Spatial planning builds in extra volume where physics allows it, creating room for equipment evolution without requiring major reconstruction.

The goal is to create buildings that work brilliantly for today’s technology while not becoming obsolete when that technology advances.

MD Anderson Photo 6

What This Means for Your Project

If you’re planning a particle therapy center, the lessons from upgrade projects should inform your design from day one.

Work with architects who have experience both designing new facilities and managing equipment replacement in existing ones. The knowledge from upgrades translates directly to better new construction.

Ask about flexibility during initial planning. How much extra space makes sense for your vaults? Where should removable wall sections be positioned? What access pathways need preservation? Which structural elements should allow for future modification?

Understand that flexibility isn’t about building for every theoretical scenario. It’s about making strategic decisions during design that reduce the cost and complexity of inevitable technology evolution.

The institutions we’re helping upgrade now wish their original buildings had been designed with more flexibility. They’re investing millions in reconstruction that could have been avoided with different initial design decisions. Don’t let your facility face the same challenges 20 years from now.

Looking Ahead

Particle therapy technology will continue advancing. Equipment will become more capable, more precise, and potentially more diverse as different particle therapy modalities emerge. Buildings designed today need to serve institutions through decades of that evolution.

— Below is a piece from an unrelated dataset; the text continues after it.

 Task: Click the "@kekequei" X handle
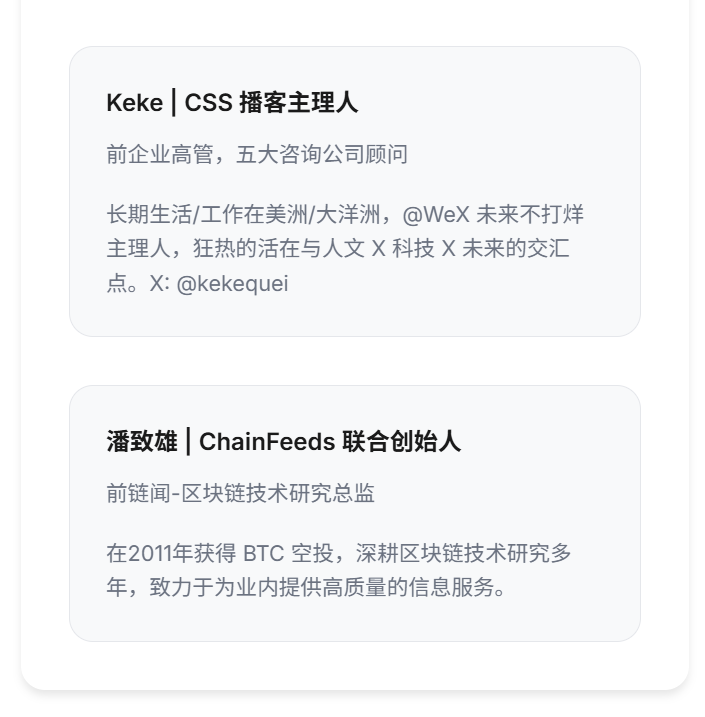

At Jessen Proton, upgrade projects have fundamentally changed how we approach new construction. We still deliver buildings that meet every vendor specification and operate flawlessly from day one. But now we’re also designing for day 7,500—the day 20 years from now when equipment needs replacement and the building either enables that change or fights against it.

The best time to plan for future flexibility is during initial design. The lessons from upgrade projects are teaching us exactly how to do that.